Par Catherine FAY DE LESTRAC
6 février 2002

LONDRES (AFP) - De plus en plus de parents britanniques refusent de faire vacciner leurs enfants contre la rougeole, une nouvelle étude ayant décelé un lien entre ce virus et l'autisme, faisant craindre aux autorités une recrudescence de la maladie infantile.
Le pourcentage d'enfants vaccinés est tombé à 65% à Londres, bien loin de l'objectif gouvernemental de 95% requis pour éradiquer la maladie.

Une étude réalisée par des scientifiques irlandais, qui doit être publiée en avril dans la revue "Molecular Pathology", a découvert un lien possible entre le virus de la rougeole et des formes d'autisme et de désordres intestinaux.

L'étude s'est efforcée de déceler le virus dans des échantillons d'intestins. Le virus était présent dans 83% des échantillons provenant d'enfants souffrant d'autisme ou de maladies des intestins. Et dans seulement 7% de ceux provenant d'enfants qui n'avaient pas ces problèmes.

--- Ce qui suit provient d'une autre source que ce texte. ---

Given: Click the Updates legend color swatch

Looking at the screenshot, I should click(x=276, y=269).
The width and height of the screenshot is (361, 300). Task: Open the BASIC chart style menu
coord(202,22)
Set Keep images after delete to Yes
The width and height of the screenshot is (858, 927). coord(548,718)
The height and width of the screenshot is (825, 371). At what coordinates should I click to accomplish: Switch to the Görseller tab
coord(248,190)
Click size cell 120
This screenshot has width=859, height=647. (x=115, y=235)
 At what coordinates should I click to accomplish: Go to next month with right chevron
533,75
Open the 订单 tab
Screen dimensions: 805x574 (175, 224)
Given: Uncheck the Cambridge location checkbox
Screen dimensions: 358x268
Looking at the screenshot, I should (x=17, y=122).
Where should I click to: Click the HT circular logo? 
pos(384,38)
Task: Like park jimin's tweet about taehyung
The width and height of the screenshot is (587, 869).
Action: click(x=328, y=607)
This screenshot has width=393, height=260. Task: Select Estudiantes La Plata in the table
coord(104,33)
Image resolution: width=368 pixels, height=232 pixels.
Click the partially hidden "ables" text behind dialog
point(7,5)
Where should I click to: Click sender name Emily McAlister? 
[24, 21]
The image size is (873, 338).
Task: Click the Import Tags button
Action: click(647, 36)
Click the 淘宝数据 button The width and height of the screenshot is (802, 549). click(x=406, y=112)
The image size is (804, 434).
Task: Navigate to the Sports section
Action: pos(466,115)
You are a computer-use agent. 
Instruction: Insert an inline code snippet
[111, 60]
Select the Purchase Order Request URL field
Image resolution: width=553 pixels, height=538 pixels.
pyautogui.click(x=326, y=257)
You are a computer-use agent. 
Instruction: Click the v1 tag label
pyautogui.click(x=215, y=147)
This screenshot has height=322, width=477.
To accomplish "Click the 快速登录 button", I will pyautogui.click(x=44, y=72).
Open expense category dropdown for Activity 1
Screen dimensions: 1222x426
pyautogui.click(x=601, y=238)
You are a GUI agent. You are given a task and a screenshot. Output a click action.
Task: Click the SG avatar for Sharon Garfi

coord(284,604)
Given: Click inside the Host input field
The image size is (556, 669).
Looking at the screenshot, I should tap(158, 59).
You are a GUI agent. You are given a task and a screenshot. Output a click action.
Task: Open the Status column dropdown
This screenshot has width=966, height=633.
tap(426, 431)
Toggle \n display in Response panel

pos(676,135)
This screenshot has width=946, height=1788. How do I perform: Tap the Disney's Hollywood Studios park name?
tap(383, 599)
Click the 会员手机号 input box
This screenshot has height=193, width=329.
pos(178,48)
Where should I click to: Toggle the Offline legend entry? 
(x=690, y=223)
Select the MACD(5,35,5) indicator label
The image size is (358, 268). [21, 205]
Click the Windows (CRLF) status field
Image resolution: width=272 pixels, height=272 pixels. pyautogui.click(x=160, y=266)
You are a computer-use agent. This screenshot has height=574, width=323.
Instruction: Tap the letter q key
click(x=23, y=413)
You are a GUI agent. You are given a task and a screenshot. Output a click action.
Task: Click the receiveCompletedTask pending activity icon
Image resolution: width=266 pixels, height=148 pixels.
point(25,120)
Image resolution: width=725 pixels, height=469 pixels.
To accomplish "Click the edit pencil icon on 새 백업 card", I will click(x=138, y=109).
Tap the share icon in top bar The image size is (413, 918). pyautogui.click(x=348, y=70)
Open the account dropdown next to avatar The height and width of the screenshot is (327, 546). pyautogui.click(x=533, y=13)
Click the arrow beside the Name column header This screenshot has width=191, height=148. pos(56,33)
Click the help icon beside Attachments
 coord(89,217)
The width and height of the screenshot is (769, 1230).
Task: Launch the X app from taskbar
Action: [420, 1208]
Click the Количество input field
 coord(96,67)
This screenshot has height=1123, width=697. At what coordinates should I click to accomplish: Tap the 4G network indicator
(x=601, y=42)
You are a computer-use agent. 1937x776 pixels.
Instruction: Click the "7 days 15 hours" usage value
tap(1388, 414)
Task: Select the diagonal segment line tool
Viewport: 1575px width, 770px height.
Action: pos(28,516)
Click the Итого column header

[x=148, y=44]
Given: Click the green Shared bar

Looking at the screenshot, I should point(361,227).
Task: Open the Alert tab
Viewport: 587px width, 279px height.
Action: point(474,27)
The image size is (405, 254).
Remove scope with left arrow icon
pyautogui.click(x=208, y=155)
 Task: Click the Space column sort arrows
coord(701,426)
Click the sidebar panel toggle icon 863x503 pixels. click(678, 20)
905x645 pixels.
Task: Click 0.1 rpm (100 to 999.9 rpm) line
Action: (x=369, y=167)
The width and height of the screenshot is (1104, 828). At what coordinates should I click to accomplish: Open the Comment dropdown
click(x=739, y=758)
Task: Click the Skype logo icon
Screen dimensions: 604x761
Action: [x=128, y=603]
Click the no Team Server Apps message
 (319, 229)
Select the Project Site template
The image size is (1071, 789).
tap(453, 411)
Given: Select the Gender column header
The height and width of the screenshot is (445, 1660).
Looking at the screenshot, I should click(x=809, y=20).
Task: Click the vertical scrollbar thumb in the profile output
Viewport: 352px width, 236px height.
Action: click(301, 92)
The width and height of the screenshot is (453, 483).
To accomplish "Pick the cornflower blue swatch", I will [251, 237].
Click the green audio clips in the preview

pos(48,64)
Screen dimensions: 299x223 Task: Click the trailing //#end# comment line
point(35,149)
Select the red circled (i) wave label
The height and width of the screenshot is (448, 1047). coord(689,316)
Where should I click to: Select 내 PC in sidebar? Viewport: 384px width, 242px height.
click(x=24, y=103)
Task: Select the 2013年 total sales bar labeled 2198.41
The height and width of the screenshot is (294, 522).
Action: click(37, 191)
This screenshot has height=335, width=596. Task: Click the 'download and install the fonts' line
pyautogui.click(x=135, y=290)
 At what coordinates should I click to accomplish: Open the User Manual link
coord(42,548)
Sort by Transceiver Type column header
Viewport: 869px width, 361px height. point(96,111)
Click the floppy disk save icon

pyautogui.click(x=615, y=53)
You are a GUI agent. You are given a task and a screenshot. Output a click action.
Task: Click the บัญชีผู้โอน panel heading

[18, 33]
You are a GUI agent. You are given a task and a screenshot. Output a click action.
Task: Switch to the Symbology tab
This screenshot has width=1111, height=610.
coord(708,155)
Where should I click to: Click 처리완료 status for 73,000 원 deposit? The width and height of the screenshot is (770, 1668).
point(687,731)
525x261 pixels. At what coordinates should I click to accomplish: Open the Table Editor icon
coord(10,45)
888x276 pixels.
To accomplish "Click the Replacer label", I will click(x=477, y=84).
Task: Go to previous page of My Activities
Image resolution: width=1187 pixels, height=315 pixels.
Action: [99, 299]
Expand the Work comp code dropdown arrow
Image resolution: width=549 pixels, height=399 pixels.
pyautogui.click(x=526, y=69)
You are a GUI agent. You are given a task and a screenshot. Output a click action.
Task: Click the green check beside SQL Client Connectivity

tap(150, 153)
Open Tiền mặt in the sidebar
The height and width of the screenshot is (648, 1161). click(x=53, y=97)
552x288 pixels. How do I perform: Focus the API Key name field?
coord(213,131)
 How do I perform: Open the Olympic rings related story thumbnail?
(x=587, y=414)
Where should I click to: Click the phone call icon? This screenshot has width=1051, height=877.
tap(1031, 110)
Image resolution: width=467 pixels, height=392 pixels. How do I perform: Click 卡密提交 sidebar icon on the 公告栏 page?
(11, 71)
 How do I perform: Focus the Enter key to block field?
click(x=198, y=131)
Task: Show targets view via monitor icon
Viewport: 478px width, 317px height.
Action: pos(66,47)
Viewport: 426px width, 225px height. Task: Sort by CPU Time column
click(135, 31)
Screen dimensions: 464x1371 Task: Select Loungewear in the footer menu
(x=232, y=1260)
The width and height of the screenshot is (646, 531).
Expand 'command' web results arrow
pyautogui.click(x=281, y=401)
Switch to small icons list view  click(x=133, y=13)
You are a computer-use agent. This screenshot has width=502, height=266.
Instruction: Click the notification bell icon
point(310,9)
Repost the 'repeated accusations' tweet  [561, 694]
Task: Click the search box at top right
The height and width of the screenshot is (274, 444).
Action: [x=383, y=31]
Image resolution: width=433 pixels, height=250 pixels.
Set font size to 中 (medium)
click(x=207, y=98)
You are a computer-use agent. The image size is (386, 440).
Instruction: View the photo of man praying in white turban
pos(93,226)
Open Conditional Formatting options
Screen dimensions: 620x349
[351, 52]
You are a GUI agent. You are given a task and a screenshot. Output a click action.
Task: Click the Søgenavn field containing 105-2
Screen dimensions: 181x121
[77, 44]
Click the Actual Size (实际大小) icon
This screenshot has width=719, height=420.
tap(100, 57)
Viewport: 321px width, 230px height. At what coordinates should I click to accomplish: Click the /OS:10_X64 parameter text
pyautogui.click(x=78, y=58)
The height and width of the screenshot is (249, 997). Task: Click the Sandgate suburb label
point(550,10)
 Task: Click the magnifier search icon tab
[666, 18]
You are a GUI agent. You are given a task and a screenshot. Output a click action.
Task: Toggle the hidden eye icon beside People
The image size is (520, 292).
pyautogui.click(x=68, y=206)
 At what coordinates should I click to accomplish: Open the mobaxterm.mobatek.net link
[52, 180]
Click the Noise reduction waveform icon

L'équipe de chercheurs, dirigée par le professeur John O'Leary, en a tiré la conclusion que les injections du vaccin conjoint contre la rougeole, les oreillons et la rubéole (ROR), pratiquées actuellement, pouvaient jouer le rôle de "détonateur immunologique".
L'étude n'était pas destinée à étudier les effets du vaccin et aucune conclusion définitive ne peut en être tirée mais elle "pose beaucoup de questions", a indiqué le Pr O'Leary, un spécialiste reconnu qui exerce au Coombe women's hospital de Dublin.

Cette étude vient confirmer des études précédentes et ajouter à la controverse qui entoure le vaccin: certains scientifiques et parents craignant que les trois vaccins administrés dans une même injection ne surchargent le système immunitaire des enfants, provoquant des effets secondaires. Toutefois, d'autres études, réalisées en Grande-Bretagne et à l'étranger, sont parvenues à des conclusions différentes.

Ces incertitudes sont à l'origine de la diminution spectaculaire du nombre de vaccinations en Grande-Bretagne, qui serait à l'origine, selon les autorités sanitaires, d'une possible recrudescence de la maladie infantile.

Le pourcentage d'enfants vaccinés, de 84,2% au niveau national, est même tombé à 65% à Londres, bien loin de l'objectif gouvernemental de 95% requis pour éradiquer cette maladie qui peut entraîner, dans des cas rares, des complications graves.
Le pourcentage réel pourrait même être inférieur, car des cabinets médicaux refusent d'enregistrer parmi leurs patients les enfants non vaccinés pour ne pas faire chuter leurs statistiques.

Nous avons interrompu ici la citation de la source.